I thought of this story while reading the latest issue of Longwoods Healthcare Papers – “Understanding the Gap between Desire for and Use of Consumer Health Solutions” (which, coincidentally, includes a commentary to the lead essay by me and NexJ CEO, Bill Tatham). The issue’s contributors agree on the transformative potential of consumer e-health solutions. The perspectives span a continuum of pragmatists to visionaries. The pragmatists help us appreciate the practical barriers and enablers. The visionaries stretch our thinking about what is possible. We should embrace all perspectives because yielding value from consumer e-health technologies requires simultaneously focusing on its transformative potential to empower patient-consumers while untangling the real barriers to adoption.

The lead article details the gap between consumer desire for e-health solutions and their availability. All commentaries agreed that consumer e-health technologies represent an opportunity to “move the focus of the health system upstream to self-care and health promotion, a move that has been on the horizon since the Lalonde Report in 1974.” Visionary commentaries suggested health system leaders could “…be bolder in our vision for our future health system: for consumer health solutions to drive our focus on the management of chronic illness and self-care.” And that the sea change of consumer behaviors toward virtualization, enhanced information and communications and self-serve options is an unstoppable train that the healthcare system better jump on soon. Pragmatic commentaries focused on the need for concrete changes to regulatory, legislative and funding frameworks to facilitate “timely and appropriate adoption of new technologies among healthcare providers to enhance patient care”. They also reminded us that “trustworthiness is the cornerstone of the practice of medicine” and that regulation to ensure stewardship of personal health information is the bedrock of this trustworthiness.

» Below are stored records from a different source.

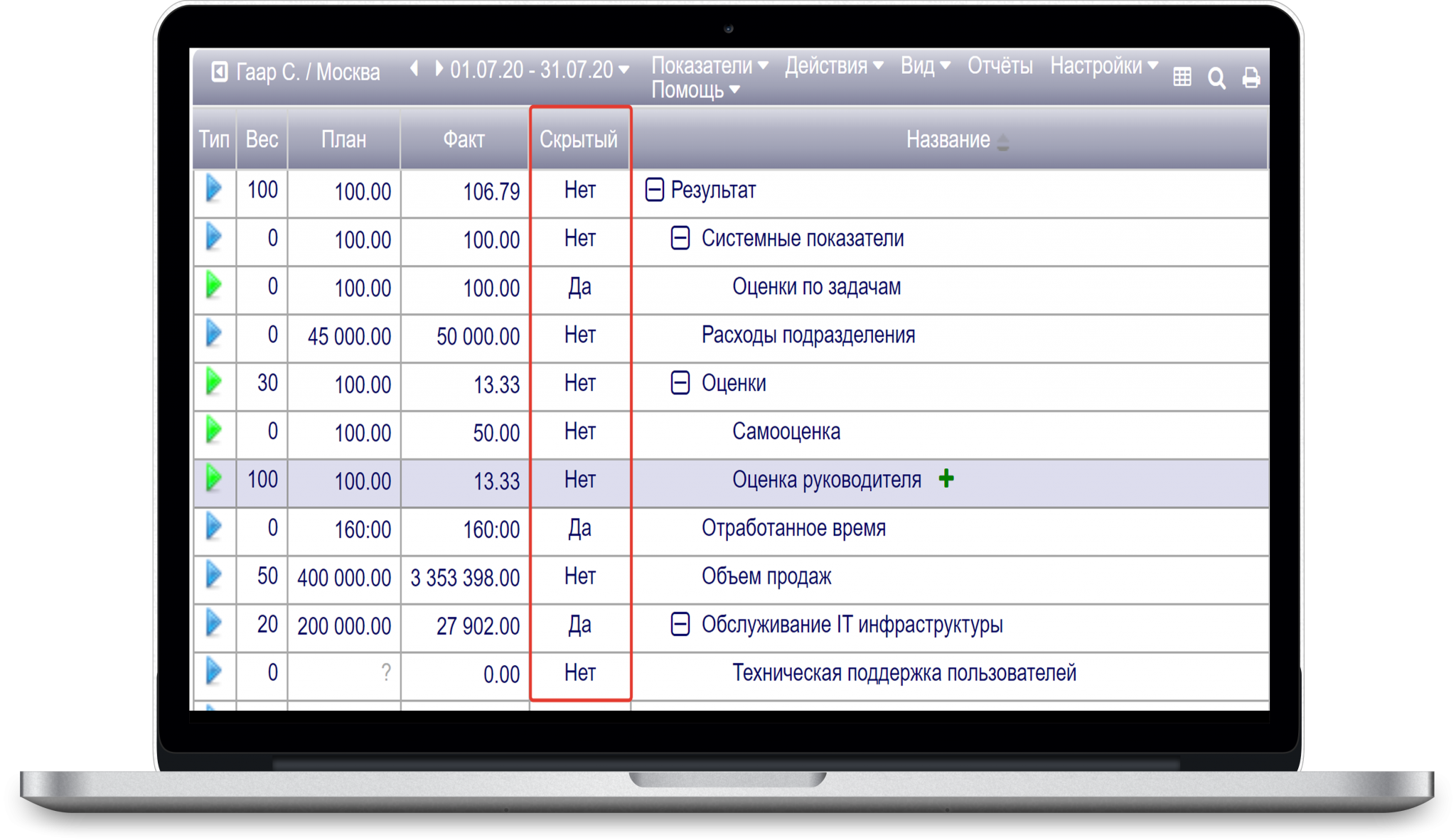The width and height of the screenshot is (1456, 840).
Task: Collapse the Результат tree node
Action: [654, 190]
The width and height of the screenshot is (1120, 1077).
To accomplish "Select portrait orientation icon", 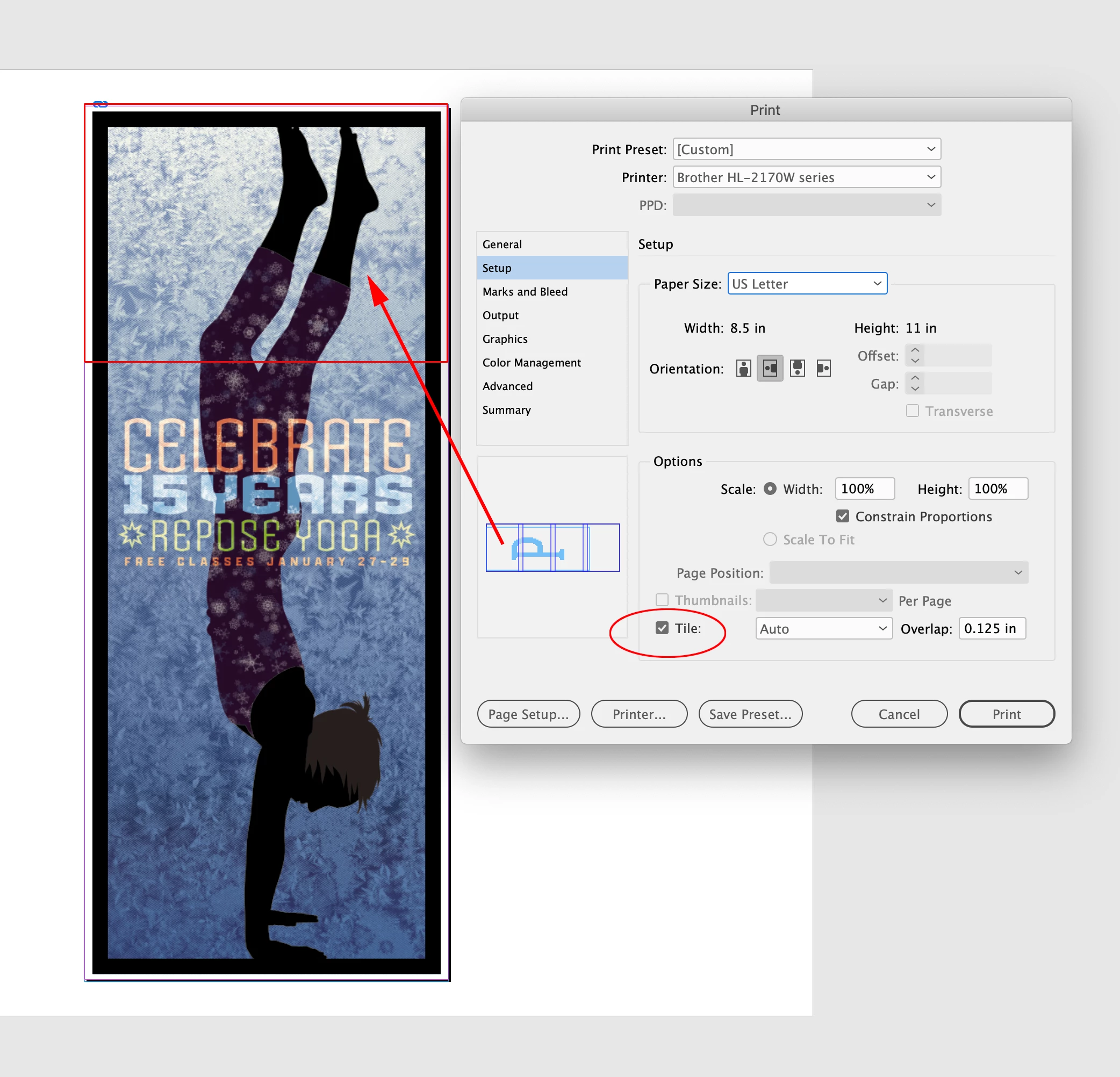I will coord(743,369).
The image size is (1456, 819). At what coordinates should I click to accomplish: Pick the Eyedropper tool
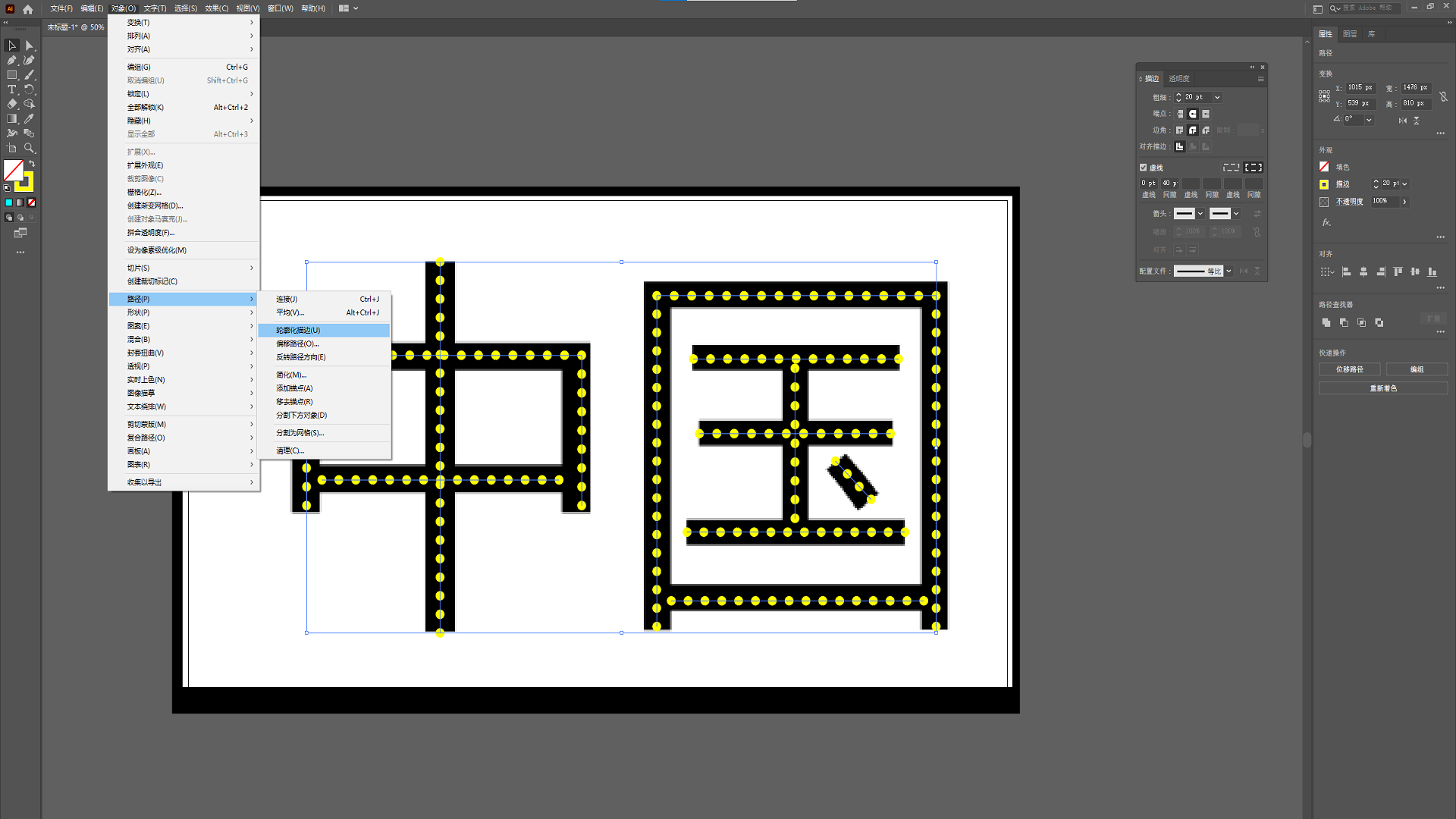(x=29, y=118)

Embracing all of these perspectives – most importantly the patient’s – is essential to achieving value from consumer e-health technologies for patients, providers, payers and citizens as well as full breadth of system stakeholders including pharmaceutical manufacturers and pharmacy retailers. Visionaries sometimes accuse pragmatists of being naysayers and pragmatists sometimes accuse visionaries of being unrealistic. It is a rare individual who can embody both the dream and the real work required to achieve it like Chris Hadfield. As organizations and system stakeholders develop a shared belief in the transformative potential of consumer e-health technologies, perhaps we can accelerate pushing the square shape of today’s healthcare system through the round hole of patient-consumer desire for technological empowerment.